彼は、今、子供が出来るお手伝いをしながら、僕の執筆活動を手伝ってくれています。
キリクスは、お茶やコーヒーの上手な淹れ方を、あっと言う間に覚えました。
全部のごたごたが片付いた後日、ヴィノ氏が僕達の家を訪れました。
何だか僕も、この数ヶ月で「突拍子もない事」に慣れてしまったせいか、相手が宇宙人かも知れない人でも、「まぁ、悪い人ではないしな」と思って、家に通せました。
「なんだか、すっきりした様子だ」と、ヴィノ氏は僕の家の中を、ぐるりと見まわして言います。
「前より片付いてる?」と、僕は嫌味を言いました。「実は、とっても有能な助手が手に入ったんだ」
「へぇ。どんな子?」
そう返してくるヴィノ氏は、何時もの歯を見せない笑顔を浮かべています。
多分この人物は、僕とアナント達の間で在った事なんて、見通してるんでしょう。
でも、僕はヴィノ氏の心なんて分からないふりをして、「キリクス。お客さんだよ」と、キッチンのほうに声を掛けました。

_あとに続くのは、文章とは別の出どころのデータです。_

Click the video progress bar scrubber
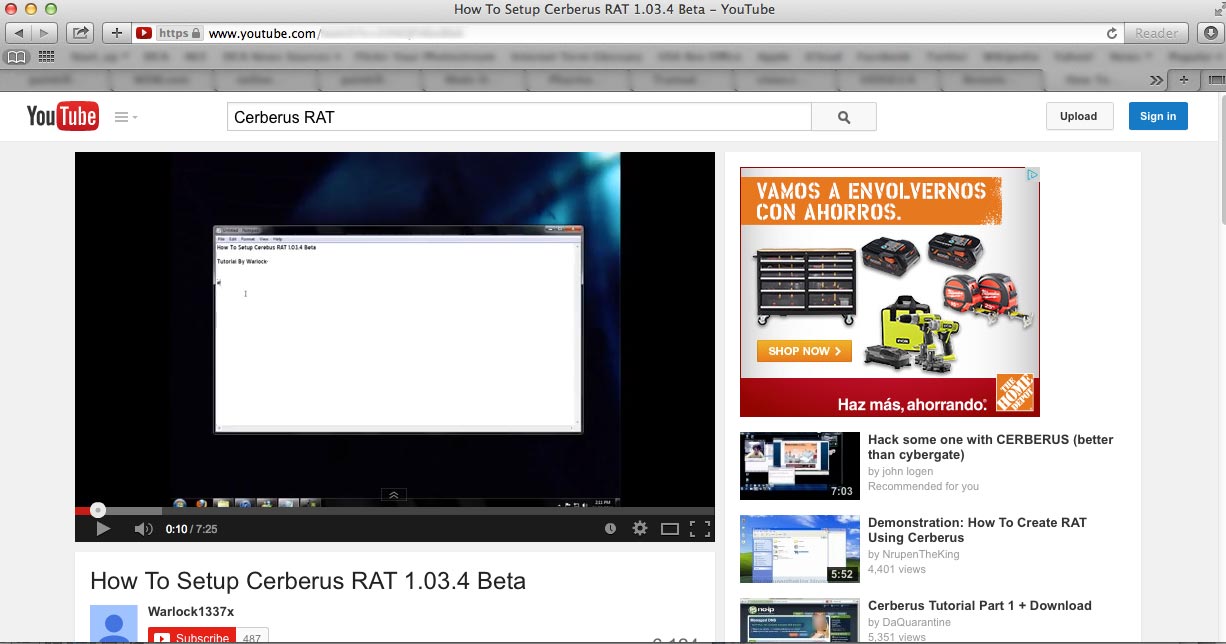pyautogui.click(x=98, y=510)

「面白い話が書けたみたいだね」と、ヴィノ氏は、草稿を読んでそう言いました。
「文章として成り立たせるには、加筆が必要だけどね」と、僕は答えました。「だけど、一つ謎が残ってるんだ」
「何が?」と、ヴィノ氏。
「僕とアナントは、『顛末を遮る壁』を超えられたんだろうか」と、僕が言うと、「多分、超えられたから、今のこの世界は存続してるんじゃない?」と、ヴィノ氏は気楽に言います。
「そうかなぁ……」と、僕は気が抜けたように応じました。
でも、なんだかもやもやします。大変な事は、これだけで終わったわけでない気がしていたからです。
草稿を原稿に書き直し、実名を仮名に書き直し、色んな所を色々と誤魔化して、僕は一本の話の筋道を作った。
題名を、「秋の国からのお客さま」と言う……短く言ってしまえば、ヴィノ氏とアナントの物語だ。
先日の、ナイジェル博士の騒動は、別の題名をつけて、別のお話として綴り直した。
その二つの作品を持って、出版社に連絡を入れ、時間を作ってもらって原稿を読んでもらって……と言うのを、数社分、繰り返した。
その原稿自体は本に成ったりしなかったけど、「担当をつけますので、うちの雑誌で連載を持ってみませんか?」と言う、とてもありがたい言葉をかけていただいた。
そんなわけで、僕はようやく、自称ではなく本業として「児童文学者」に成れたのだ。
言葉が通じる猫と、霊体もどきの少年と言う、ちょっと変わった助手達に恵まれて、僕は今日も執筆活動を続けて居る。
雑誌での連載と言う、とても華々しい仕事にも恵まれたので、とにかく書かなきゃ何も進まない。
だけど、話が面白くなかったり、人気が得られなかったり、逆に過激すぎたりしたら、「打ち切り」もあり得るので、其処は慎重に進めなければならない。
「先生」と、キリクスは面白がって僕を呼ぶ。郵便受けから持ってきた紙の束を手に。
「これ、今日の新聞です。それから、今月の振り込みの明細。それから、電気代の支払い通知。それから、新しい喫茶店の開店広告、以上です」
「キリクス」と、僕は少し困ったように呼びかけた。「そんなに『きちん』としなくて良いんだよ?」
しかし、幼い助手は、「いいえ。好きでやってることですから」と言って、にんまりと微笑むのだった。